__YOUR OBJECTIVE__
Up to and including the line that contains "This screenshot has height=841, width=858.", reproduce every line exactly, beginning with the first line below.

__Collected data__
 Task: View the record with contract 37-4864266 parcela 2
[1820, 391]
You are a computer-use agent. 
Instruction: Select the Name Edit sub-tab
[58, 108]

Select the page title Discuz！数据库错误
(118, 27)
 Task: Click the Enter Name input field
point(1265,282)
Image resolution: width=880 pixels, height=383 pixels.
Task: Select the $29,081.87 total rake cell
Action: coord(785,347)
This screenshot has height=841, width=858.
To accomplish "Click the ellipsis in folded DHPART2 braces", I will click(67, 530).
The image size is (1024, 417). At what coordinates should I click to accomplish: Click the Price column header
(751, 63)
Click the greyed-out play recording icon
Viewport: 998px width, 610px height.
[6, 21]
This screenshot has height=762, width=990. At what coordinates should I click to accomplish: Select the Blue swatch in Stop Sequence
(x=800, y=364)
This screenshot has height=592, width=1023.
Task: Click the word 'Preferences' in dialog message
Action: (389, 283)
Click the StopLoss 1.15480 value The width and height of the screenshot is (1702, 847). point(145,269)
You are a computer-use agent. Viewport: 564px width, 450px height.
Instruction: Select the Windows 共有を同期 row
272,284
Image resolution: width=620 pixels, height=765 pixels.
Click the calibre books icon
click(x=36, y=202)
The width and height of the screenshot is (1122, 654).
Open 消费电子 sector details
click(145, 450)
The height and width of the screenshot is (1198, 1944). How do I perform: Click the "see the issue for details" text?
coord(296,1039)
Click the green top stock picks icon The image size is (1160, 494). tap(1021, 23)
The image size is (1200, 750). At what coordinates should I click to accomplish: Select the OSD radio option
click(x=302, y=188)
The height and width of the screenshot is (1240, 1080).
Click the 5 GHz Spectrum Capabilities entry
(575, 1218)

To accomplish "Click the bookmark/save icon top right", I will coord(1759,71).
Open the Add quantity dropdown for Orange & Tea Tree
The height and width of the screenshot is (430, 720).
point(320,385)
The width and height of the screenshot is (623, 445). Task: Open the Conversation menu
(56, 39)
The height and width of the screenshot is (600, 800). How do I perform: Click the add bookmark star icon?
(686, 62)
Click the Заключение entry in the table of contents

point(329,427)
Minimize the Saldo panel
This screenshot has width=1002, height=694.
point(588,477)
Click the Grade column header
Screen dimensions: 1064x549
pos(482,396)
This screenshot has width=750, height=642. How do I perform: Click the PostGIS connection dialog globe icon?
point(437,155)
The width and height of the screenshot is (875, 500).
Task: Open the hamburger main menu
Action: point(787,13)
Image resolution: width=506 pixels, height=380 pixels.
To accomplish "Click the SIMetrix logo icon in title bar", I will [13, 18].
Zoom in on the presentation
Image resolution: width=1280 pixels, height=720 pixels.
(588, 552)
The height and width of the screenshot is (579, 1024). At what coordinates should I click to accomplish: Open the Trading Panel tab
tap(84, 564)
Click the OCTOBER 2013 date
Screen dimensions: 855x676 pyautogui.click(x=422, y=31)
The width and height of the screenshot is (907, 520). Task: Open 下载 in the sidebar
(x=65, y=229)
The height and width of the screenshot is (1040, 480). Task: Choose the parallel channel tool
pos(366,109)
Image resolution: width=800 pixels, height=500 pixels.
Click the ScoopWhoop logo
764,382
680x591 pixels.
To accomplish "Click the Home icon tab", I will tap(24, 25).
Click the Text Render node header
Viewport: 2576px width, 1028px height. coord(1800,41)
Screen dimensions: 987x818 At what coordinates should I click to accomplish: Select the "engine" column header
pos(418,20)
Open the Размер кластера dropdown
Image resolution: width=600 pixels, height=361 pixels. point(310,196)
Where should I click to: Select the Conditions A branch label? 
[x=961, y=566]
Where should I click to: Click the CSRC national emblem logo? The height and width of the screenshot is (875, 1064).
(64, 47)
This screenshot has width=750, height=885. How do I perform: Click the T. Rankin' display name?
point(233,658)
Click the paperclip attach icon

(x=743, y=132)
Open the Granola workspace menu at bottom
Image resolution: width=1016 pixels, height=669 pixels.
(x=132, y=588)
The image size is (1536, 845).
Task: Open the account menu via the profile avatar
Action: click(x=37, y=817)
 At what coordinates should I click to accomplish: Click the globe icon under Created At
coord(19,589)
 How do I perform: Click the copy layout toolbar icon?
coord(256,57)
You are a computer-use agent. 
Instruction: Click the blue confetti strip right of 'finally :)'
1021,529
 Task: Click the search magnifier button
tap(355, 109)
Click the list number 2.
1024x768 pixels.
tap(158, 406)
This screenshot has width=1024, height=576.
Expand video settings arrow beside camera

__SOLUTION__
 Task: View the record with contract 37-4864266 parcela 2
[1820, 391]
You are a computer-use agent. 
Instruction: Select the Name Edit sub-tab
[58, 108]

Select the page title Discuz！数据库错误
(118, 27)
 Task: Click the Enter Name input field
point(1265,282)
Image resolution: width=880 pixels, height=383 pixels.
Task: Select the $29,081.87 total rake cell
Action: coord(785,347)
This screenshot has height=841, width=858.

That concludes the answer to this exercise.